Durante seu período jogando no Japão, já em fim de carreira, diziam que Zico jogava como um samurai – não pela espada, claro, mas pela precisão milimétrica dos passes, pela leitura de um campo de batalha que ele dominava antes mesmo de tocar na bola. Havia ali uma disciplina oriental no meio da folia carioca, uma economia de gestos que lembrava menos o gingado malandro e mais o traço seco de um calígrafo. O documentário Zico, o Samurai de Quintino, dirigido por João Wainer, agarra essa imagem e a carrega até as últimas consequências. Mas o curioso é que, para entender esse samurai, o filme precisa, ocasionalmente, abandonar o campo. É quando ele para – para o Arthur, para o espectador que cresceu ouvindo o nome do Galinho sem nunca ter visto o pé esquerdo em ação – que a coisa começa a ficar interessante.

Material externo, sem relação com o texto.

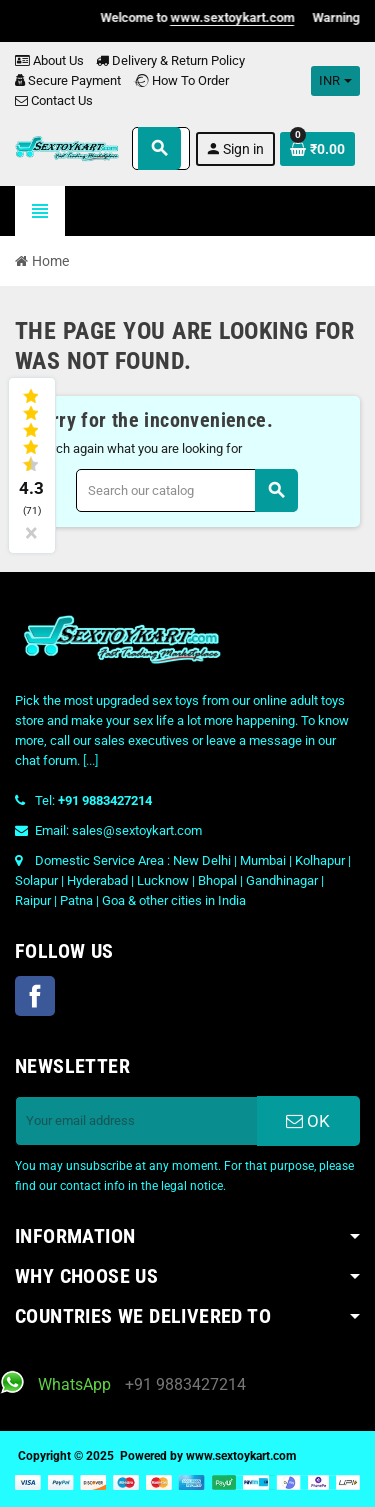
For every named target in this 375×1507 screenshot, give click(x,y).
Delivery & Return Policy (170, 60)
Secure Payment (68, 80)
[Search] (186, 490)
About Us (49, 60)
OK (308, 1121)
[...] (90, 760)
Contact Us (54, 100)
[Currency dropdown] (335, 81)
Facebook (35, 996)
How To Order (181, 80)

O filme, em seus melhores momentos, parece menos preocupado em reconstruir jogadas do que em entender o que aquelas jogadas significam para quem as guarda na memória afetiva. E aí ele faz uma pausa. Larga a bola. Olha para o lado. Quem foi Zico quando nenhuma câmera de TV estava ligada? A resposta não está nos gramados, mas nos registros caseiros que Wainer vasculha com olho de ourives. É ali, na textura granulada do arquivo pessoal, que o documentário encontra sua verdadeira respiração.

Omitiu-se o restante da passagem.